Directions:
Repeat the entries exactly, keeping every line as it is.

### Data provided

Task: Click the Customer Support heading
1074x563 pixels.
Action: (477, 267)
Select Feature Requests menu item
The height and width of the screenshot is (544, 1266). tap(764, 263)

######

Result of the exercise:
Task: Click the Customer Support heading
1074x563 pixels.
Action: (477, 267)
Select Feature Requests menu item
The height and width of the screenshot is (544, 1266). tap(764, 263)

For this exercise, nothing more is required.